Savant Syndrome: When Brain Injuries Create Geniuses
There are just 30 people worldwide whose brain injuries have rewired their brains in ways that allow them to perform amazing feats. But now a machine replicates the process with some success.
What's the Latest Development?
After Derek Amato sustained brain damage by hitting his head on the bottom of a swimming pool, he began playing classical piano compositions without a single lesson. He is one of just 30 people worldwide with acquired savant syndrome. In 2003, scientists began to understand more about the syndrome by examining people who developed substantial artistic abilities while suffering from degenerative brain diseases. Wisconsin psychiatrist Darold Treffert, who keeps a registry of known savants, believes that other regions of the brain step in to compensate for a loss of function in one area, rewiring the brain in unforeseen ways.
What's the Big Idea?
As physicians come to understand more about acquired savants, might it be possible to reproduce the effect in otherwise normal individuals?
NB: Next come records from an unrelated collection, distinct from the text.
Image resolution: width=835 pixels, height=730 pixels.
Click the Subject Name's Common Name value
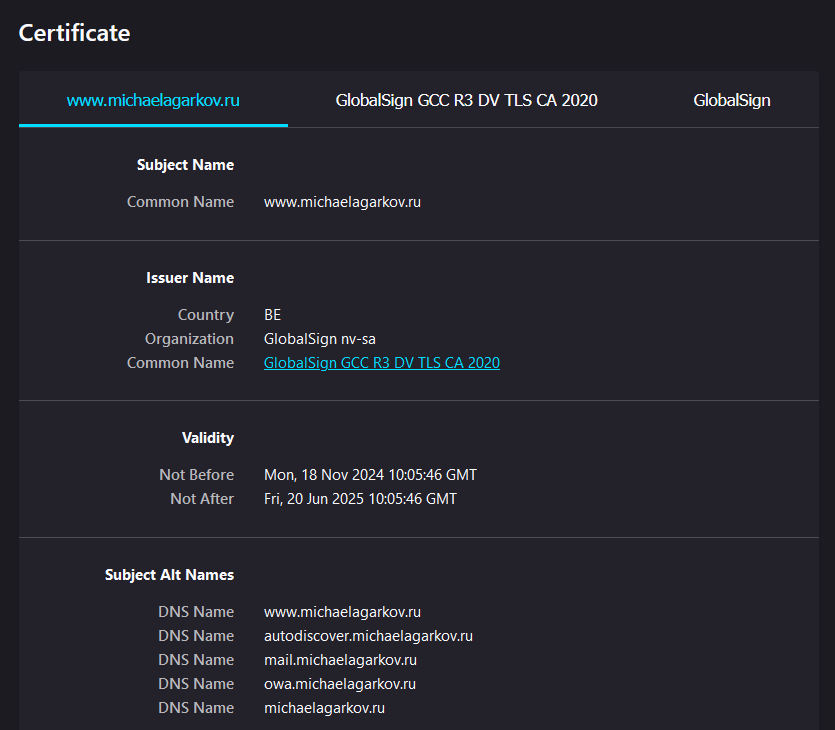coord(342,202)

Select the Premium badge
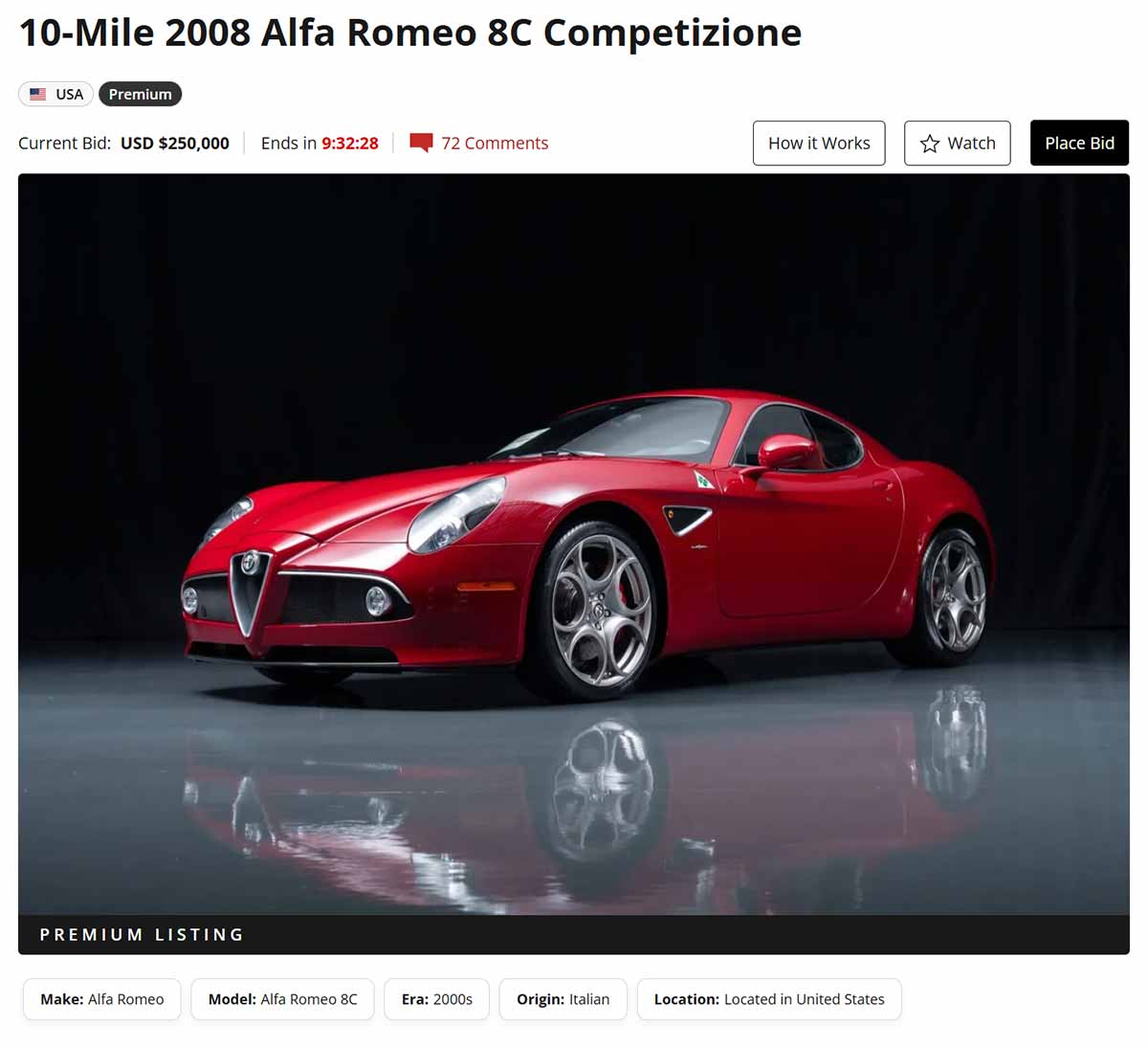pyautogui.click(x=140, y=94)
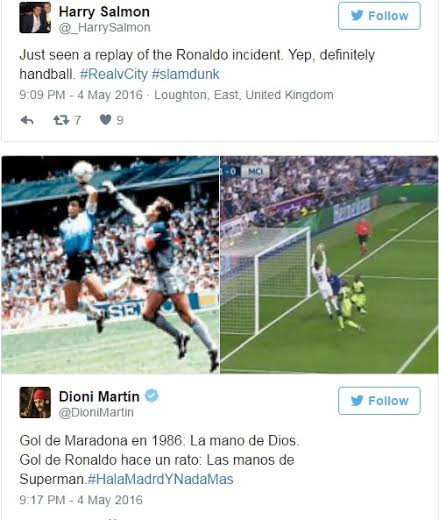Click the verified badge next to Dioni Martín

pyautogui.click(x=152, y=396)
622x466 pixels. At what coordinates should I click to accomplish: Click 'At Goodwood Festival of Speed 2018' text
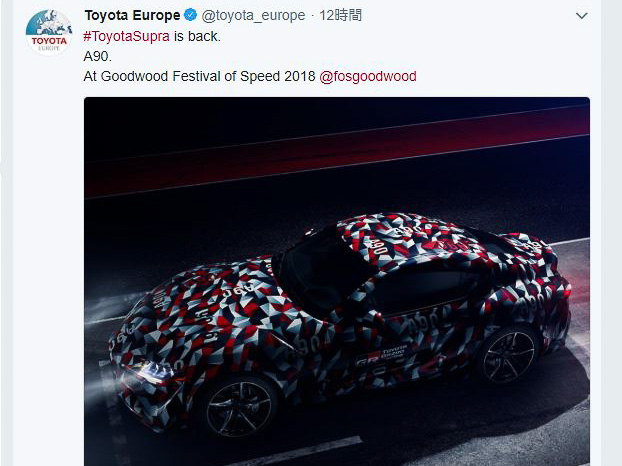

A device called the Medtronic Mag Pro has shown some success in causing the kind of "brain damage" seen among acquired savants by sending electromagnetic pulses into the brain's frontal lobes. In an anecdotal case, one individual was able to draw increasingly convincing pictures of cats without possessing any drawing skills. If you could choose to be an acquired savant, perhaps sacrificing speech for another virtuoso's skill, would you?